In A Private Choice (The Free Press, 1979), his powerful analysis of abortion in America in the 1970s, Professor John T Noonan, Jr. argued that the press there “muffled” the abortion issue to a very large extent.
In part, this was through very biased coverage of what Professor Noonan called “the abortion liberty”. He argued that the press, including radio and TV, was for that liberty: “Virtually every major newspaper in the country was on its side, as were the radio stations, the news commentators, the disc jockeys, the pollsters, the syndicated columnists, the editorial writers, the reporters, the news services, the journals of information and the journals of opinion…. There was not a single large urban newspaper regularly carrying the anti-abortion viewpoint the way Horace Greeley’s Tribune had carried the anti-slavery viewpoint.…There was not a single national news magazine that was ever other than silent on the issue or favourable to the liberty” (pp. 69-70).
The muffling of debate also resulted from misleading and inaccurate reporting. Thus, the impression was repeatedly, and wrongly, given that the abortion liberty accorded by the Roe versus Wade US Supreme Court decision of 1973 applied only to the first three months of pregnancy. Moreover, opposition to abortion in America in the 1970s was presented as an exclusively religious/Catholic concern.
In Ireland, we have experienced a similar muffling of debate on abortion – from an extraordinary media bias going back to the 1980s and a failure to report on the reality of abortion law and practice in Britain and other countries to the partial and one-sided processes of the recent Citizens’ Assembly and Oireachtas Committee on the Eighth Amendment.
Terminology also provides a pointer to the muffling of debate here. For example, the Irish Times, which has long campaigned for the liberty of abortion and has described the pro-life term as “loaded”, refers in its news reporting to those in favour of that liberty as “pro-choice” whereas those against it are “anti-abortion”.
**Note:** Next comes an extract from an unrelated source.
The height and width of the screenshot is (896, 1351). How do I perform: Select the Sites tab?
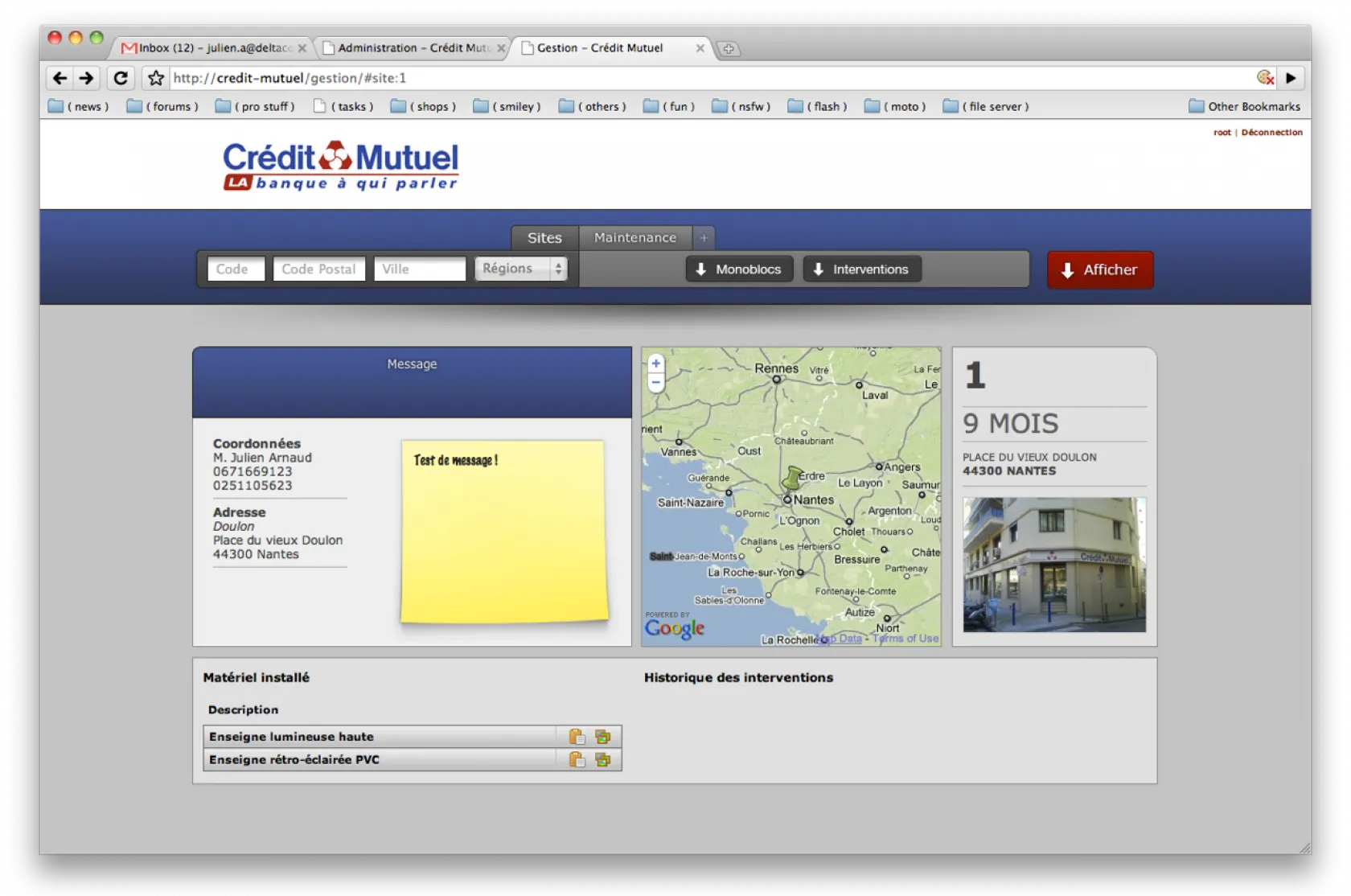[x=544, y=238]
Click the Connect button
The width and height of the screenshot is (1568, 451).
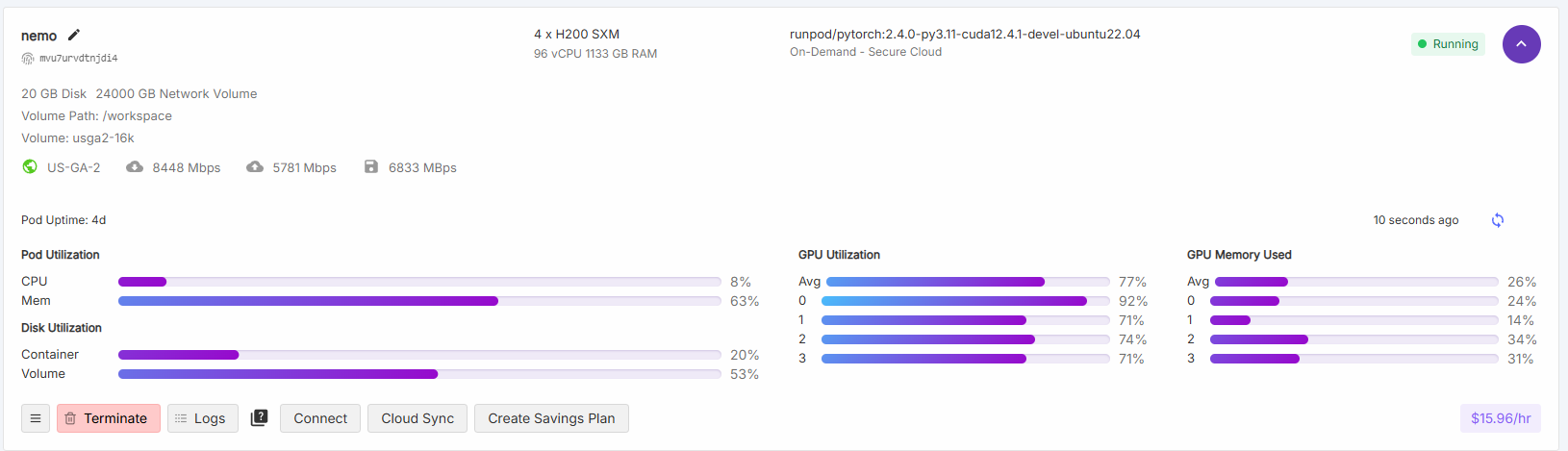coord(320,418)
Given that “pro-life” and “pro-choice” respectively are the terms preferred by the various campaigning groups, one might expect the media to follow this usage; but the Irish Times instead has adopted the preferred terminology of one side of the debate (pro-choice) but not of the other side (pro-life). Not content with campaigning on one side of the debate, in other words, it also seeks to control the ways in which that debate is framed so that even pro-life initiatives must conform to its unbalanced house style. One should add, in fairness, that the paper carries an excellent weekly column by the pro-life commentator, Breda O’Brien.
At one level, of course, “anti-abortion” is an accurate descriptor of those who are against the liberty of abortion. In press coverage, however, it has the advantage of suggesting a negative, rigid sentiment while “pro-choice” brings with it connotations of freedom and respect for the wishes of others.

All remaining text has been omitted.